There are two sometimes-conflicting principles that drive Grow Groups, the weekly gatherings organized by student chaplains in each of the residence halls of Eastern University. They are meant to “create an atmosphere or sense of Christian community” on each floor, as University chaplain Joe Modica said, but they are also to be reflections of what the students want.

“The Grow Group belongs to the floor,” Modica said. If the students on a hall don’t want to have one, and they have other ways to be spiritually developed, he doesn’t mind.

Human nature being what it is, this freedom means that many Grow Groups are poorly attended or simply don’t happen at all.

“Sometimes it’s a chemistry issue,” said Sara Dugan, a junior and NCH RA in her third year living on campus. As a result, a hall with good community will have a good Grow Group, and a hall with a good Grow Group will have good community.

“It’s very interdependent,” she said.

Community-building, in this sense, is not simply about having friends but about having the people you live close to – on your hall, in your building – as friends. But many older students already have friends, so even when they live on campus they often contribute little to their floor communities.

That’s why those who attend Grow Groups are mostly first-years, with some sophomores and what Modica called a “smattering” of juniors and seniors.

Chaplains may only be “facilitators” of their Grow Groups, as Modica calls them, but it falls to them to navigate the inevitable challenges.
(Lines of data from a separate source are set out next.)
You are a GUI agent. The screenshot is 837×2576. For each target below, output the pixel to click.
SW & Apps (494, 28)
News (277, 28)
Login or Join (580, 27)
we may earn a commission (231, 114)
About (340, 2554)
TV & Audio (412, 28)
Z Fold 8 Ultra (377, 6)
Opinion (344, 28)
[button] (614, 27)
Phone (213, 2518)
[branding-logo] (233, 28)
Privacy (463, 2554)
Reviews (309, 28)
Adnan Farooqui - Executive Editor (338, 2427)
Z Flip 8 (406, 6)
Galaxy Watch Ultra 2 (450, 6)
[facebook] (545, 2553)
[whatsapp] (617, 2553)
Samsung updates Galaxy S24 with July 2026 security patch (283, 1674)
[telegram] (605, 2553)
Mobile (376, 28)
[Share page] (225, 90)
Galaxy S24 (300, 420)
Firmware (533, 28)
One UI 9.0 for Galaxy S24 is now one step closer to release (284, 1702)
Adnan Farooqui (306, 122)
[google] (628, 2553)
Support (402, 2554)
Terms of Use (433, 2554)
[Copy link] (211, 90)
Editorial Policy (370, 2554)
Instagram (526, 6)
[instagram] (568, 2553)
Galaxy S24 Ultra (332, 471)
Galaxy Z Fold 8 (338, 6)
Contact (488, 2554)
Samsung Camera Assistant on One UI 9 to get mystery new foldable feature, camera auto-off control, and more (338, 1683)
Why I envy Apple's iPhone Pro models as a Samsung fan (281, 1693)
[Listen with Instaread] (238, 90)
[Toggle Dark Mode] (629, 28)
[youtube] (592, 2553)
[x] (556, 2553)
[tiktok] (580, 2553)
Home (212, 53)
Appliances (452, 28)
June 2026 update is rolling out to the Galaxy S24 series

The positions are not paid, which means that they have less at stake if they do badly or quit – but conversely, it means that they care enough about the job to take it on voluntarily.

To respond to those challenges, chaplains try everything from South Park-watching Grow Groups to dorm-wide worship nights, to varying success.

“When it is just about fellowship, I’ve found that it’s really weak,” Dugan said. “If Grow Group is simply a social group, people aren’t going to join. They can hang out in their own rooms with their own friends.”

And when that happens, the Grow Group loses life even faster.

“People who only have five or six people coming get discouraged,” Dugan said. “They have a rough job.”

Dugan’s student chaplain, Brittani McKenna, shepherds a successful Grow Group.

“The group is not my group,” McKenna said. “The girls can tell me whatever they want to do, and we’ll do it.”

But what they want is spiritual things.

“We made our entire hall a prayer area,” McKenna said.

Student chaplain Matt Wilcox’s Grow Group, in Doane A First, draws about half the floor’s 25 or so members every week. The meetings are more than social gatherings, ranging from prayer vigils to discussions about whatever interests the men (cults and the occult were recent topics), but still with the occasional “chilling out.”

Wilcox, a former Catholic and a sophomore, attributes part of his success with his diverse hall to his own religiously in-between state.

“Right now, I don’t really know what I am, so it works out really well,” he said.

Both Wilcox and McKenna are trying to make their meetings more student-led, and both have hall members who say they’re willing to help out sometimes.

“I can do an effective job,” Wilcox said. “But I think getting another perspective can be good.”

Katie Cosky, a sophomore, is McKenna’s roommate. She attends their Grow Group “every week I can” this year, she said. That makes it very different from the past.

“Last year, our Grow Group was basically nonexistent,” she said. “We called ourselves the Heathen Hall.”

Now, on a floor where the students care, things are different.

“A lot of us are just feeling like something big is about to happen at Eastern,” McKenna said.

“I’ve met so many more people who are on fire for God.”